I'm sympathetic to being passionate about the value one brings to the table, but I think the ones who don't "get it" are those that believe buyers who are getting a great product at a low price are dim witted.
An Ad Age report this morning, Online CPM Prices Take Tumble, continues to attribute ever falling online CPMs to confusion about the superior value of the product. Here's the analysis, in brief:
Problem:
- CPM rates are in the basement, below $1 for remnant inventory.
- Sell through rates are so low, around 30% for some online publishers, that remnant inventory pricing is driving the market.
Diagnosis:
- Marketers who have become accostomed to using the web for high-volume, low-yield campaigns never developed the sophistication to take advantage of the better targeting that can generate higher yields.
- Too few publishers have the discipline to "stand up for themselves", sell to the value, and hold the line on pricing.
Solution:
- Better educate buyers about the superior value of highly segmented audiences and ever-better-targeted impressions.
- Be more disciplined about pricing, and refuse to give away inventory below its true value.
This analysis might hold water if not for the most critical characteristic of this industry: nearly unlimited supply at a marginal cost of effectively zero.
The funny thing is the author, Abbey Klaasen, sees the problem, but never goes anywhere with it:
Now it's hard to fault the reporter as she's only echoing what so many of the experts in the industry have been saying for years.
What has convinced me that this industry will never see the promised land of premium CPMs is comparing it to another industry with which it shares important characteristics -- the airline industry.
Both are characterized by:
- Low barriers to entry,
- High non-financial returns,
- Low variable costs, and
- Perishable inventory.
For the airline industry, this has resulted in a near-permanent state of distress, frequent bankruptcies, and a net loss position for the industry as a whole since its inception.
Let's quickly look at the parallels.
First, both have very low barriers to entry. For online publishing, any individual with time on his hands can start adding thousands, sometimes millions, of page views to industry supply. Remarkably, the same is true for airlines, as demonstrated by the litany of airlines that have come and gone over time. Anyone with a modest amount of capital can lease an aircraft and some gates at a few airports and plug into the computer reservations systems.
Next, both are characterized by high non-financial returns. By this I mean that people will get involved in both for reasons that have nothing to do with making money. The airline industry is sexy and has been plagued by people who will work in it and finance it because it's all about exotic destinations and big, cool toys (the aircraft). Publishing continues to attract millions of content creators, big and small, because the attractions of being heard, recognized, and influential are immense. As noted in the Ad Age article, social networking sites and other big publishers, in search of more volume at a low-variable cost, have facilitated the creation of billions of new impressions by the masses. Combined with low barriers to entry, this means that supply will continue to flood these industries even if the chances of making good returns are remote.

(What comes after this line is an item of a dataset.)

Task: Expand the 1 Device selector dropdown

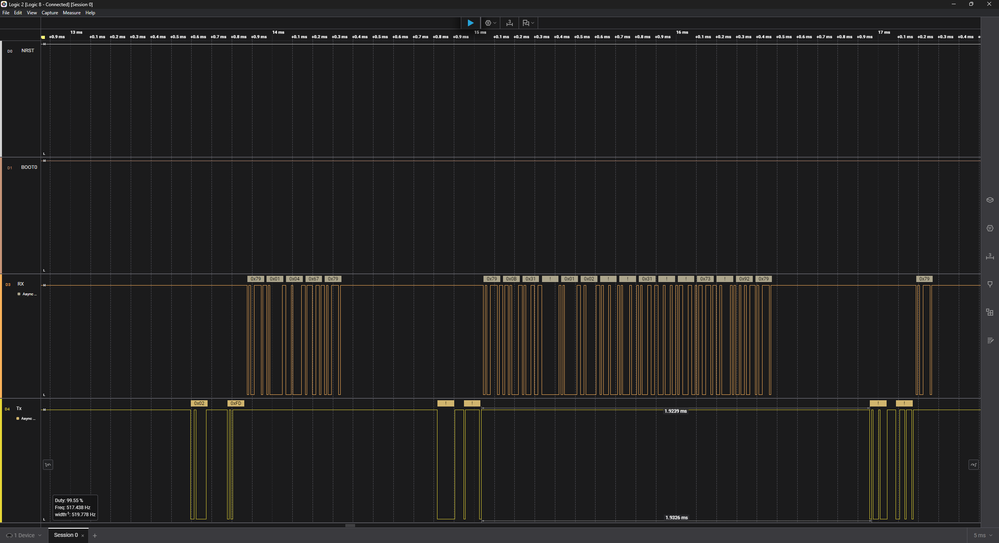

Lastly, variable costs are almost zero and the inventory is perishable. So, unless you are fully booked, which is extremely unlikely given the first two factors, you will be willing to almost give away your inventory before that plane takes off or the page is viewed.
In the early 1990s, Bob Crandall at American was popularizing a similar diagnosis of his industry's travails as that offered by today's online publishers. He said what was needed was pricing discipline and tried to lead the industry with a new fare structure that eliminated cut-rate pricing on the margin (see this New York times article for a description of his plan). But he was never able to control the massive economic pressures that kept the airlines in near-permanent discounting mode.
It may be a tough pill to swallow, but online publishers are never going to save themselves by educating buyers to pay more for something that, like tap water, is very valuable but even more abundant.